Live Bait
- First edition
- Author: P. J. Tracy
- Language: English
- Genre: Thriller, Crime, Mystery novel
- Publisher: G.P. Putnam's Sons
- Publication date: 2004
- Publication place: United States
- Media type: Print (Paperback)
- Pages: 362 pp (UK Hardback)
- ISBN: 0-7181-4586-0 (UK Hardback)
- OCLC: 56442492
- Preceded by: Monkeewrench
- Followed by: Dead Run

= Live Bait (novel) =

2004 novel by P. J. Tracy

Live Bait is the second book by author P. J. Tracy. It follows on from her first book, Monkeewrench and has the same principal characters. This book starts with the death of an elderly man, which at closer inspection looks like an execution.

== Reception ==
Kirkus Reviews wrote of it: "Tracy returns in surprising detail to the idiosyncratic formula of her striking debut—Minneapolis cops and computer nerds battling the serial killer of a mysterious group of strangers—with more gravitas and more heartfelt revelations substituting for the wit, antic byplay, and originality of the prototype."

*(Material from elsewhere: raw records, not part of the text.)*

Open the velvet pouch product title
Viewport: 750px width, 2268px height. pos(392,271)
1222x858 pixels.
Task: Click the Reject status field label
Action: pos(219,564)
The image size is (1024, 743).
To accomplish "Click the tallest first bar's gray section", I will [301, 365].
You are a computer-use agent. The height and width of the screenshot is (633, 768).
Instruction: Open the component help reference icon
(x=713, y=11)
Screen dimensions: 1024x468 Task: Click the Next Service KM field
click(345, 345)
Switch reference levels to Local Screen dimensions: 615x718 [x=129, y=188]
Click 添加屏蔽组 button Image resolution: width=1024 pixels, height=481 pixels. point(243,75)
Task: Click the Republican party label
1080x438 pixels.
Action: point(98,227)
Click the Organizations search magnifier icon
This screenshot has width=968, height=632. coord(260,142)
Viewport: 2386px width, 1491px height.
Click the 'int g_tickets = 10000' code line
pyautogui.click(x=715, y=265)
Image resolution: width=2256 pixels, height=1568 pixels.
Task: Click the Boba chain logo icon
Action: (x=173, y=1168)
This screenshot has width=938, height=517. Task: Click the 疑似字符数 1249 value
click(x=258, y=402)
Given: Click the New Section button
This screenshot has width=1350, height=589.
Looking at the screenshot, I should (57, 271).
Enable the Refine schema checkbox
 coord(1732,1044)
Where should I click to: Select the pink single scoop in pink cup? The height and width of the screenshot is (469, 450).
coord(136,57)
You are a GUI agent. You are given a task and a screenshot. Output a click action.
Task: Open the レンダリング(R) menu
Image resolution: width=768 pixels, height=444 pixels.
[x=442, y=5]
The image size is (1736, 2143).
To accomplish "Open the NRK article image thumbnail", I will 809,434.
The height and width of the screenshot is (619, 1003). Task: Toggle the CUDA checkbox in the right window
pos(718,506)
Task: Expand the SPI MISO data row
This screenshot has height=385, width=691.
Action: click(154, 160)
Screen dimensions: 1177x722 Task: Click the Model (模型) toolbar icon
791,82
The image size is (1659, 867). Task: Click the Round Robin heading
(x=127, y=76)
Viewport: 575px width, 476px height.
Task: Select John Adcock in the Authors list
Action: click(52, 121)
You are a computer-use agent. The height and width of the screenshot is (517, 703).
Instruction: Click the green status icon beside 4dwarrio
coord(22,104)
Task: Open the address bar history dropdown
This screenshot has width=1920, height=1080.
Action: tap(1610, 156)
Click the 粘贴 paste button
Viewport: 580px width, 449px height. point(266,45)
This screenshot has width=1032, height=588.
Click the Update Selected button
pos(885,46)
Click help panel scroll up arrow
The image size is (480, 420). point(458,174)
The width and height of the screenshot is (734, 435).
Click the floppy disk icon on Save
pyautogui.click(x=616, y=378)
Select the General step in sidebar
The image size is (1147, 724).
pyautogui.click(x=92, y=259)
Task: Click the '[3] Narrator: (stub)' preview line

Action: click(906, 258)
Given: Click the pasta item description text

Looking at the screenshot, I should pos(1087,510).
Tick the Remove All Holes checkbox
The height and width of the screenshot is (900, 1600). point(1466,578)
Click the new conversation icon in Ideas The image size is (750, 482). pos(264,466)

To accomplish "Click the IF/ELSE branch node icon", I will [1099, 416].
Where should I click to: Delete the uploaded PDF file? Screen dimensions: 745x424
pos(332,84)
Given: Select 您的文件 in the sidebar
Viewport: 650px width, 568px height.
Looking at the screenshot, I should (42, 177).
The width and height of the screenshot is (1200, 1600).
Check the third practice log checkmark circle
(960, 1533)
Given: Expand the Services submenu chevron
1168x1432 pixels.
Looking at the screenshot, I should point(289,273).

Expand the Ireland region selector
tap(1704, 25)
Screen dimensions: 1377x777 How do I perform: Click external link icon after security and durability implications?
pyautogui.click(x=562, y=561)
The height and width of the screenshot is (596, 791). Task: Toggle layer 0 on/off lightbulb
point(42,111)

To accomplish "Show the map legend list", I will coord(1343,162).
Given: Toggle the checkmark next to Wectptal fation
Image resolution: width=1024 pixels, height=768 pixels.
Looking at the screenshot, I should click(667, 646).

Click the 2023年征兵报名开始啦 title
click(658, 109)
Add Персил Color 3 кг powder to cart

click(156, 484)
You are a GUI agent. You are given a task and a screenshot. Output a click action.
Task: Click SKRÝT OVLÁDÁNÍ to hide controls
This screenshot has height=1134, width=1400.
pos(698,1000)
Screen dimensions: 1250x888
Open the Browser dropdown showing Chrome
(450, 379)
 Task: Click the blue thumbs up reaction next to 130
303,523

Publishers Weekly wrote: "With generous doses of humor and suspense, this sharp, satisfying thriller will rivet readers from the start."

Entertainment Weekly reviewed it with: "It doesn’t sound sexy, but 'Bait' is quick-witted and -paced, with a snappy plot that incorporates romance, gore, and a surprise ending. For those who mourn that Patricia Cornwell ain’t what she used to be, Tracy’s a wondrous discovery."